NEXT YEAR IS HERE
This is an article from the Sept. 5, 1988 issue
It's time to ask if the four worst teams in baseball—the Orioles, Mariners, Phillies and Braves—are better off now than they were in April. And where will they be next year and the year after that?
•Baltimore: Make no mistake about it, the Orioles are going to be overwhelming favorites to finish last again in '89. But there is some autumn light for the first time in a couple of years. Third baseman Craig Worthington was the International League MVP this year, and he should team up with shortstop Cal Ripken and first baseman Eddie Murray to deliver at least 75 homers next year. Steve Finley, the International League Rookie of the Year, and Brady Anderson, who came over from Boston in the Mike Boddicker deal, should improve the Oriole outfield, but Baltimore still needs a righthanded-hitting outfielder with power, and a solid catcher. On the mound, youngsters Oswald Peraza, Jeff Ballard and Jose Bautista have been pitching well, and there are three outstanding righthanders in the wings: No. 1 pick Gregg Olson; Pete Harnisch, who got 17 strikeouts in his third start at Rochester; and Curt Schilling, who is 4-2 at Charlotte, N.C., after leaving Boston in the Boddicker trade.

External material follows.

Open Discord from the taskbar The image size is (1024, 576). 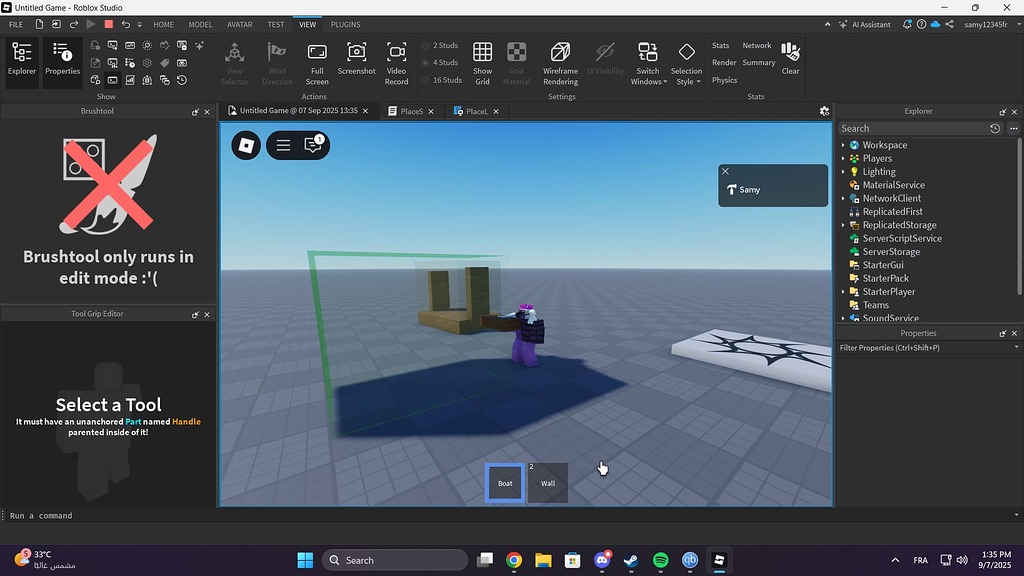(603, 560)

•Seattle: Lucky Woody Woodward. In the last 10 months, the Mariners' general manager has worked for three of the toughest bosses in baseball—Yankee owner George Steinbrenner, Phillie president Bill Giles and now Mariners owner George Argyros. Though he will probably replace manager Jim Snyder before next season, Woodward, who came to Seattle in July, is convinced that the Mariners aren't as bad as their record. "With Mike Moore, Mark Langston, Scott Bankhead and a potentially deep bullpen, we have the makings of an outstanding pitching staff," he says. "The everyday lineup can be fine, especially with another lefthanded bat. Jay Buhner has shown the potential to be a good outfielder who hits 25, 30 homers. The key now is keeping Moore and convincing the players that this can be a winning franchise." Moore can become a free agent in October, and several teams are hot on his trail. Will Argyros shell out the money to sign him? "I think so," says Woodward.

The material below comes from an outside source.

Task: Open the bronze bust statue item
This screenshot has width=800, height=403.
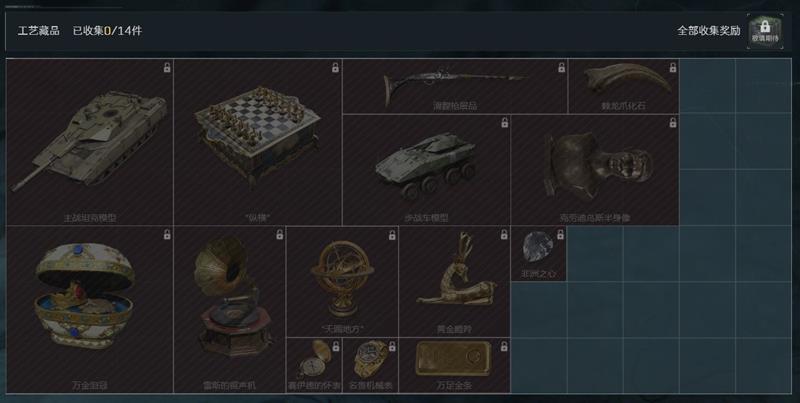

•Philadelphia: The more things change here, the more they remain the same—confused. Lee Thomas, who replaced Woodward as general manager, is currently trying to trade several veterans—including catcher Lance Parrish, outfielder Phil Bradley and pitcher Don Carman—for younger players. The Tigers, Angels and Royals are interested in Parrish, but no team is going to give away the franchise to get him because he will be a free agent at the end of the season. Now that rookie first baseman Ricky Jordan appears to be the real thing, the Phillies might move Chris James to third and let 38-year-old third baseman Mike Schmidt walk away. Look for sweeping changes before next spring and a megadeal for a hitter of the caliber of Yankee slugger Jack Clark.

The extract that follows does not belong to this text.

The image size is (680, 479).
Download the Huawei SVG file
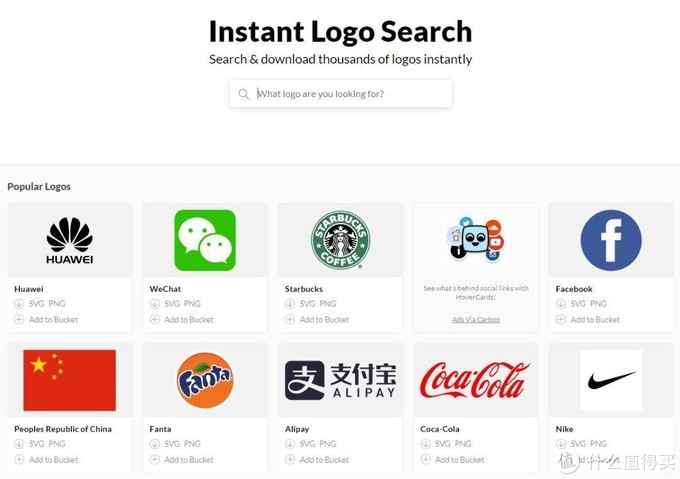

•Atlanta: General manager Bobby Cox has recruited a host of exceptional pitching prospects, but rebuilding the Braves is a five-year project, at the least. With pitchers Tom Glavine, John Smoltz, Pete and Zane Smith, and three strong newcomers at Richmond, Cox should have the foundation for a decent staff in '89. The infield is productive, young and promising. "The key for us is what we can do these next few weeks," says Cox. He would like to move talented second baseman Ron Gant to third or leftfield and replace him with either Jeff Blauser or Mark Lemke, two minor league infielders with power. Cox is also considering deals to get outfielders, power and a catcher. Some possibilities include sending Blauser to the Expos for third baseman Tim Wallach or pitcher Rick Mahler to the Yankees for centerfielder Roberto Kelly and a young pitcher to the Cubs for catcher Jody Davis.
YANKING HIS CHAIN
After years of holding his tongue, Yankee first baseman Don Mattingly finally erupted last week. "You come here and you play, and you get no respect," he told reporters. "You get money and that's it. That's as far as it goes. They think money is respect. Money's not respect....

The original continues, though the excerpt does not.